» **Alıntı**
/---

Peygamberimiz’i çalgıyla anmak, onu anmak mı oluyor, yoksa hakaret mi?
İşin en acı tarafı da, adı Kutlu Doğum toplantısı olan bu programın böyle yapılmasını, Diyanet İşleri Başkanlığı’nın istemesi ve büyük bir vilâyetimizin müftüsünün de buna destek olması...
Bunu ben söylemiyorum, açılış konuşmasında Sayın Müftümüz söylüyor.
Değerli Başkanlığımız buna ne der bilmem. Başkanlık itiraz eder ve benden bilgi isterse, hazırım.

\---

» **Verilen Satırlar**
/---

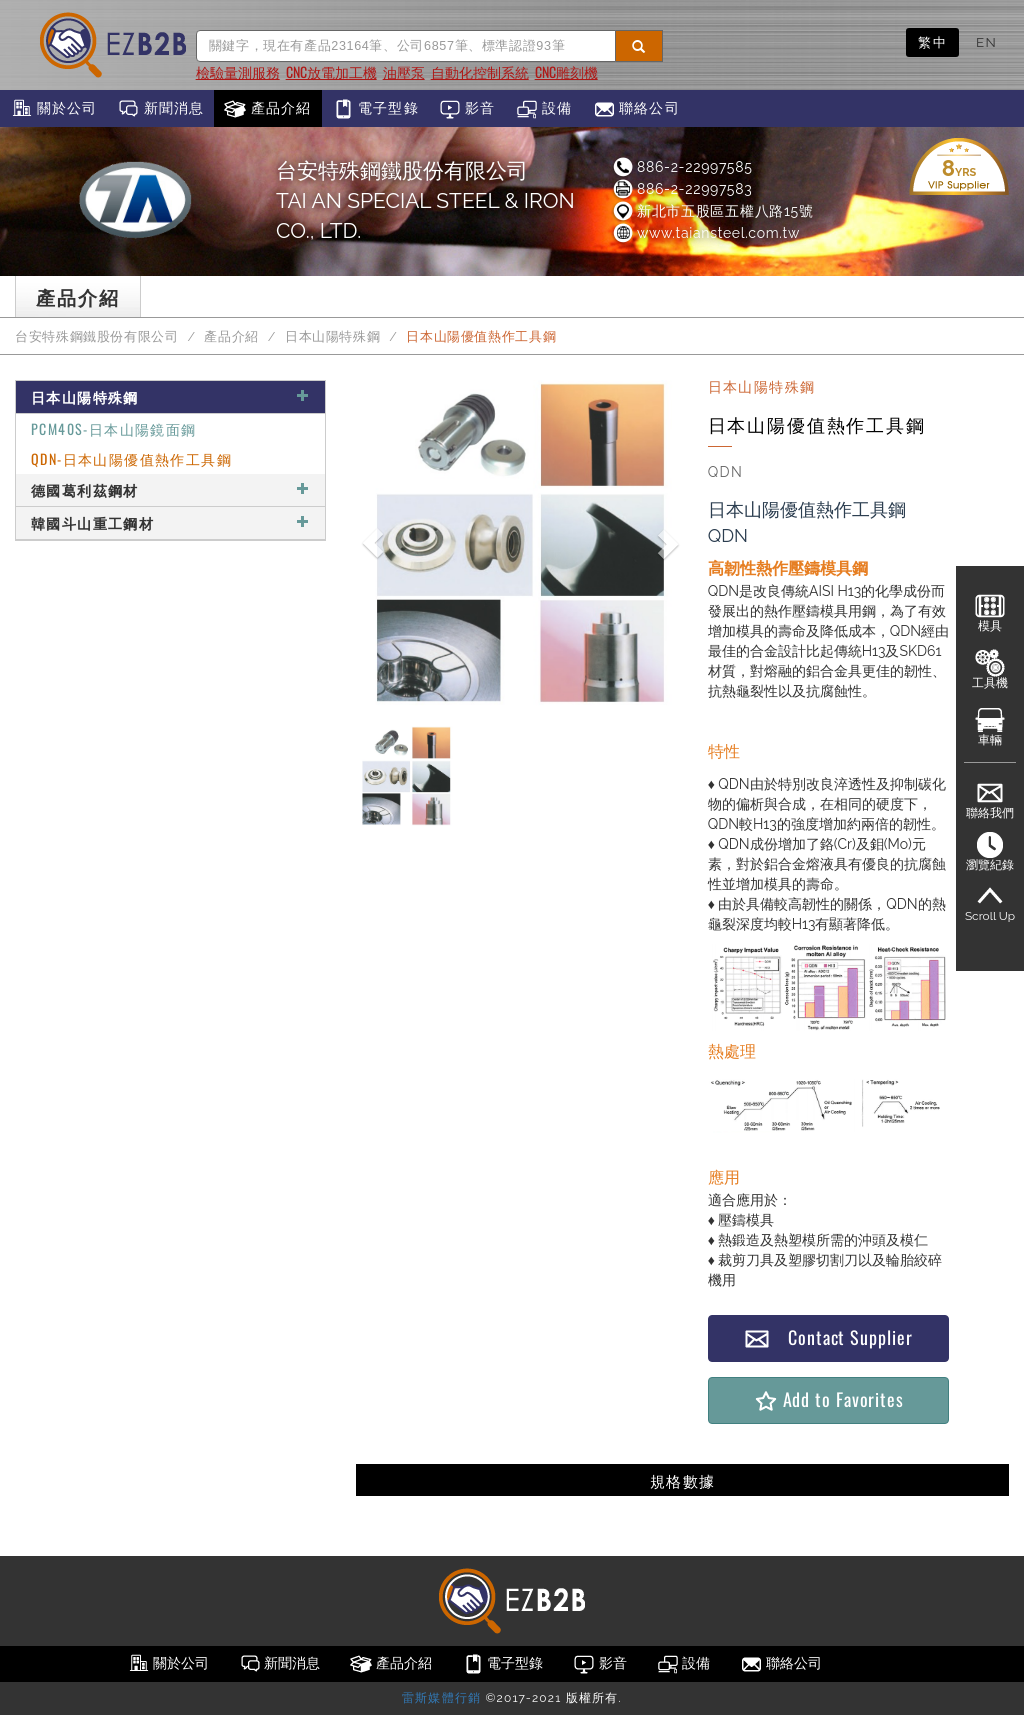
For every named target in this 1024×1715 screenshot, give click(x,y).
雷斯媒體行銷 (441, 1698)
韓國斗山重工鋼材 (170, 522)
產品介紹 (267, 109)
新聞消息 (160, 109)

\---
/---

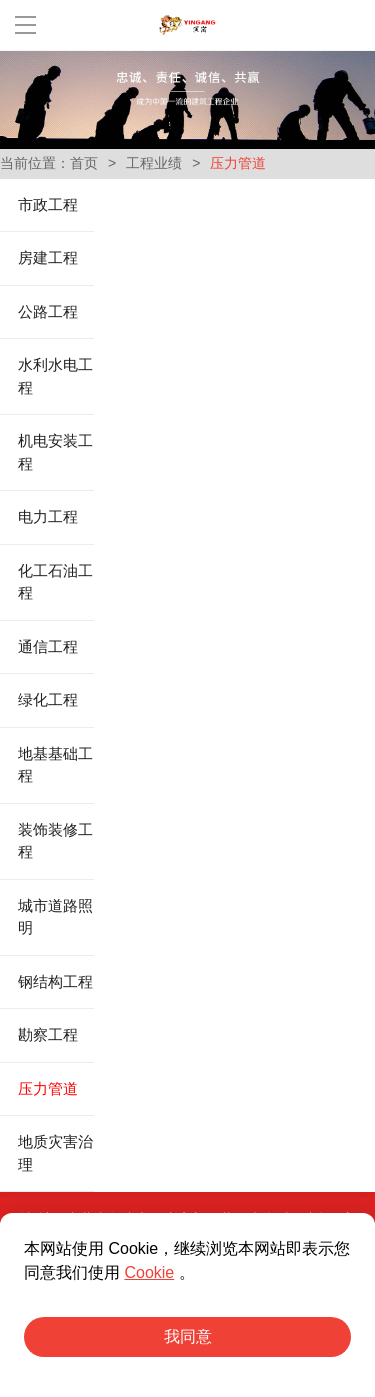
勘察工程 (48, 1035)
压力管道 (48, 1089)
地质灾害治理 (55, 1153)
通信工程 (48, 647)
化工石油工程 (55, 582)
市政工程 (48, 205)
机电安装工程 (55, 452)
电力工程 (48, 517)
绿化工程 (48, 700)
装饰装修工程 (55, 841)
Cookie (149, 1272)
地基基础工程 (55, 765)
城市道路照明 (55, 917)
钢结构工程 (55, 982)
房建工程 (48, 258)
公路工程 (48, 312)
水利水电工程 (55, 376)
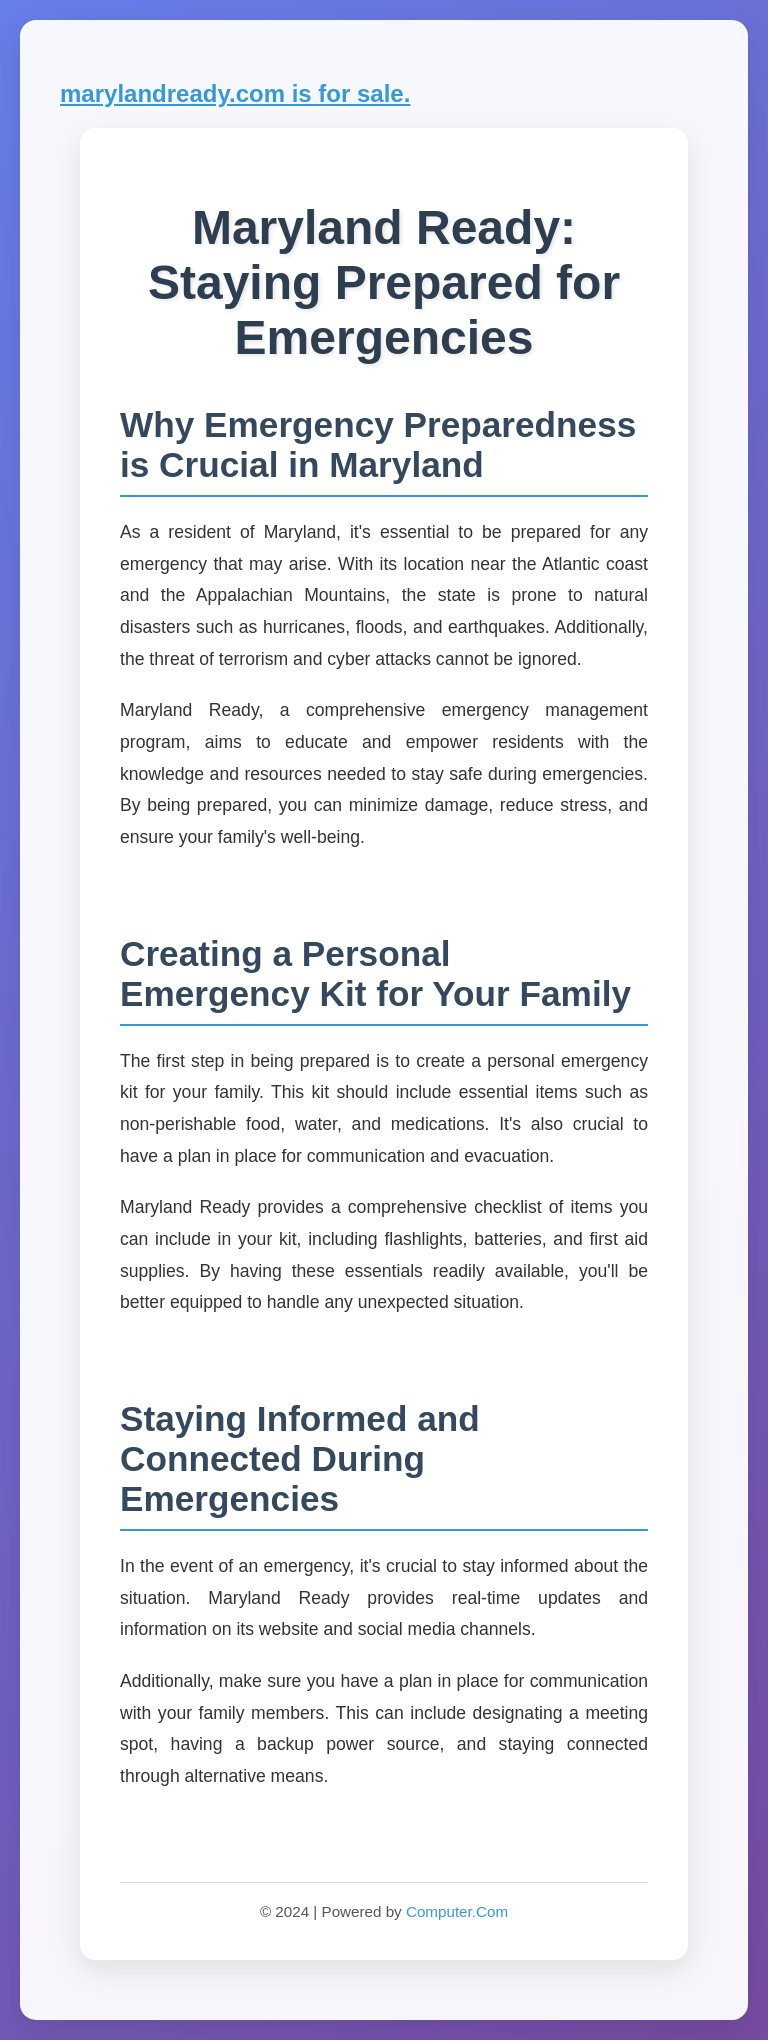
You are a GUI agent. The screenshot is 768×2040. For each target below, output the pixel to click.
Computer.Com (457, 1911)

\---

» **Çözülecek Soru**
Alıntıya göre, Kutlu Doğum programının bu şekilde yapılmasını Diyanet İşleri Başkanlığı'nın istediğini açılış konuşmasında kim dile getiriyor? Yanıt için yalnızca alıntıdaki bilgilere dayanın.

» **Alıştırmanın Cevabı**
Büyük bir vilâyetin müftüsü, yani metinde "Sayın Müftümüz" diye anılan kişi.